Size is key. A database must have enough records to accommodate the needs of mass marketers, who mail millions of pieces nationwide a year, and the very targeted requirements of small local businesses.

Selectivity is essential, whether a mailer is large or small. Marketers must be able to select data that will complement their customer profile. Segmentation can mean making demographic selections as wide as geographic area, age, gender, family income or graduation year, or as narrow as particular interests or activities.

List hygiene also is critical for the performance of a database. The cleaner and more accurate the list, the better it will perform. Databases should not contain undeliverable addresses, inappropriate names, incorrect data, duplicate records or people who do not want to receive mail. And it is up to the compiler to remove such records from the database on a regular basis.

Customer lists, survey information and/or appropriate public records may be combined to compile a database. The compiler must confirm with each data provider that the people in their file received full disclosure that their names would be shared with other companies and were given the choice to opt out of this use of their information.

All data should be validated before being added to the database. When you obtain a new source of names, call an “nth” selection of those records to confirm that their information is valid. If you find that too many of the subjects are represented incorrectly on the list in question, the source should be eliminated.
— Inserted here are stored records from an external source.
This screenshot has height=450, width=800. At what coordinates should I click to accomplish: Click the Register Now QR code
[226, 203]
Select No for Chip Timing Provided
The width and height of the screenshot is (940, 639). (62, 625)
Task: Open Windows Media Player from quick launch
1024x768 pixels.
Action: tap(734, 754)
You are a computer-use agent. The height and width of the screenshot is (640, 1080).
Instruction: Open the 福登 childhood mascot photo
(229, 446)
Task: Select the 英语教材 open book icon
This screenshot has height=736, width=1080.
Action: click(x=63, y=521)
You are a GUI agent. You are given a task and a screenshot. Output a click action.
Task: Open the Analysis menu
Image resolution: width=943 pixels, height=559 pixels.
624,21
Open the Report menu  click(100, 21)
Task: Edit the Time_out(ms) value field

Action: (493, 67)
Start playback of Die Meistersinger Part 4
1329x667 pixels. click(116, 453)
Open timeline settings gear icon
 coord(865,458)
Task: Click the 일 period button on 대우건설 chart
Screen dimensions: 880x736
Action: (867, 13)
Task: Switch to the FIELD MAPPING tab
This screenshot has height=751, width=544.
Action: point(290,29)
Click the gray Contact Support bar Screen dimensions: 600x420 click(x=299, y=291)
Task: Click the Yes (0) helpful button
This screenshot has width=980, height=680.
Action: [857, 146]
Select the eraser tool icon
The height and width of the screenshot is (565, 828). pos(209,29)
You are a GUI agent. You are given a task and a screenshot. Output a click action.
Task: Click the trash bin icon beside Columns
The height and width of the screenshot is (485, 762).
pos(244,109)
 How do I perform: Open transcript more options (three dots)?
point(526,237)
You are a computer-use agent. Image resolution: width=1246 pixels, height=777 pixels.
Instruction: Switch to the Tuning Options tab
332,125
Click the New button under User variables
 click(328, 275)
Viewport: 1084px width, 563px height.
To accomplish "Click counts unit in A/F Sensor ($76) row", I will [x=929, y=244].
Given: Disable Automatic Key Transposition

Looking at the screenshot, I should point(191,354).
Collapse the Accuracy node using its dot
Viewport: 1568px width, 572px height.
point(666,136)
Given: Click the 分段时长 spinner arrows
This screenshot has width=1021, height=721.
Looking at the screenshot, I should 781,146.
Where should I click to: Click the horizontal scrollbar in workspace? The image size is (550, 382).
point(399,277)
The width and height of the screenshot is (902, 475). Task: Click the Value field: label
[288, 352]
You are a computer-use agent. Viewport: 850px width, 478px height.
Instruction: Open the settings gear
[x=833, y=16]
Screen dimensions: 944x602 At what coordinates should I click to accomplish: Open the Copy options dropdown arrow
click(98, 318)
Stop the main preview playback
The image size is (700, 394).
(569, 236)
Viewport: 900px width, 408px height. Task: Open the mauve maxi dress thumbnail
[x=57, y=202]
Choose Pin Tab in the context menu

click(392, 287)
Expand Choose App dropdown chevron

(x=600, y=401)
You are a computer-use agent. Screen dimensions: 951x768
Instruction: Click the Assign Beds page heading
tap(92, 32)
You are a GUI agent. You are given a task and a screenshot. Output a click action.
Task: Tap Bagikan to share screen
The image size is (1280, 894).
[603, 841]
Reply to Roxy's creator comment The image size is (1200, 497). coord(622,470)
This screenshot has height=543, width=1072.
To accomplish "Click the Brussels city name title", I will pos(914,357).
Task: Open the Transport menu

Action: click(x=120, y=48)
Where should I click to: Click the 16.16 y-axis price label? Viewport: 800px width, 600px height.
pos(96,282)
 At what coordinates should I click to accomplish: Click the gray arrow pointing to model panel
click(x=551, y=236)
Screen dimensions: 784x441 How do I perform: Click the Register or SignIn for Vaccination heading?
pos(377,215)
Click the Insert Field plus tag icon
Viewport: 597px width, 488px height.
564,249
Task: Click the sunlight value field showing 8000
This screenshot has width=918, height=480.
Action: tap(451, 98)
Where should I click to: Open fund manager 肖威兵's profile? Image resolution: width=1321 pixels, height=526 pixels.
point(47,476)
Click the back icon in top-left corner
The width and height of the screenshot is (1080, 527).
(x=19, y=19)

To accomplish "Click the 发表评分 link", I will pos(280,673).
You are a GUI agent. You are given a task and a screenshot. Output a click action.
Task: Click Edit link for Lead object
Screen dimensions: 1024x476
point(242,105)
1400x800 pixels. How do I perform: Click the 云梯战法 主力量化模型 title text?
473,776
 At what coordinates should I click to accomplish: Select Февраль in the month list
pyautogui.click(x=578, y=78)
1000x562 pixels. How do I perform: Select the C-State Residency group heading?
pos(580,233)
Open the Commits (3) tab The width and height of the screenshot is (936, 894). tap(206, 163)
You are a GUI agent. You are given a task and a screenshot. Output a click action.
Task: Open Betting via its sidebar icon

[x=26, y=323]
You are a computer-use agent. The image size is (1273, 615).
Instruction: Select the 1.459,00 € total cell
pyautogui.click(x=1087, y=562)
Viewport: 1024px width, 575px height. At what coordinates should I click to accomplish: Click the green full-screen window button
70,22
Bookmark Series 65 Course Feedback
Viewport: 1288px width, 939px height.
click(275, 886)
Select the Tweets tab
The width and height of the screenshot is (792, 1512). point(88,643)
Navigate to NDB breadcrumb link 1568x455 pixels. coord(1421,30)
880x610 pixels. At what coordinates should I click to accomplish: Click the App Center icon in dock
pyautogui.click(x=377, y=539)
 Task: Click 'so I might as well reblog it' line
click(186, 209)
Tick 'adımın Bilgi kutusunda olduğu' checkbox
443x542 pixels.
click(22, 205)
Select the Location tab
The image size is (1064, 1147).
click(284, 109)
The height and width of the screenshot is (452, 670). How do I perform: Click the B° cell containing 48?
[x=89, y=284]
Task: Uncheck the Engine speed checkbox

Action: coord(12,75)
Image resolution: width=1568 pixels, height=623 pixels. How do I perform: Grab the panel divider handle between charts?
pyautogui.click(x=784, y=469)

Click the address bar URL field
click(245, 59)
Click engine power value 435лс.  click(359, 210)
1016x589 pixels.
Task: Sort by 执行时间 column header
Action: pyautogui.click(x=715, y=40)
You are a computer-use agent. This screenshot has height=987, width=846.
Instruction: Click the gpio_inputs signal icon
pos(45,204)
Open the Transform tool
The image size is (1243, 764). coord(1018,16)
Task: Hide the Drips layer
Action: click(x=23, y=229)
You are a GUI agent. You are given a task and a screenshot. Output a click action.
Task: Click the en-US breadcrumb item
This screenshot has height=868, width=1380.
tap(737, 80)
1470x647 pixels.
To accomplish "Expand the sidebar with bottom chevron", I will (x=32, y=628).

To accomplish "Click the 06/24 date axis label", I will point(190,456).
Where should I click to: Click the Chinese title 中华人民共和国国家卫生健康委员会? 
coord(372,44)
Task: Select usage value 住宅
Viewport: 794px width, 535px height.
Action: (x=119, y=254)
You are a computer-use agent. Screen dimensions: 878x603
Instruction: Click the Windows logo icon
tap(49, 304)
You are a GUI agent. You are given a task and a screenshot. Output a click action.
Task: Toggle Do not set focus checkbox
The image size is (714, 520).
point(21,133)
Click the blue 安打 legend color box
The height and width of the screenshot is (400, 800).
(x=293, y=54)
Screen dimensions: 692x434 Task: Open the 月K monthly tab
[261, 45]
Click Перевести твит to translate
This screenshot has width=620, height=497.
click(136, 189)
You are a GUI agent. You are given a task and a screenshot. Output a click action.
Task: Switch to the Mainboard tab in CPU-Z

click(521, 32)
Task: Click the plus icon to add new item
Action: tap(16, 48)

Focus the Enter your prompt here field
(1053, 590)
Once validated, run the data through postal standardization, CASS certification, ZIP+4 and the National Change of Address file to make it as deliverable as possible. Run all records against the Direct Marketing Association’s pander file and any proprietary “do-not-promote” lists and delete the matches. Next, merge/purge the new list against your database and eliminate the duplicates.

You also can run all new records against an “inappropriate name” file to delete obscene, politically incorrect or goofy names. Because of the transient nature of our society, all mailing lists will have some undeliverables (nixies). Clients who mail First Class will get these nixies back from the U.S. Postal Service. You can arrange to key the nixies and then use them as suppression against your database.

A good, clean, segmentable database is an excellent source of names for direct marketers. Using bad data will result in reaching out to people who are no longer – or never were – there, or who just don’t want your product or service, which certainly isn’t cost effective.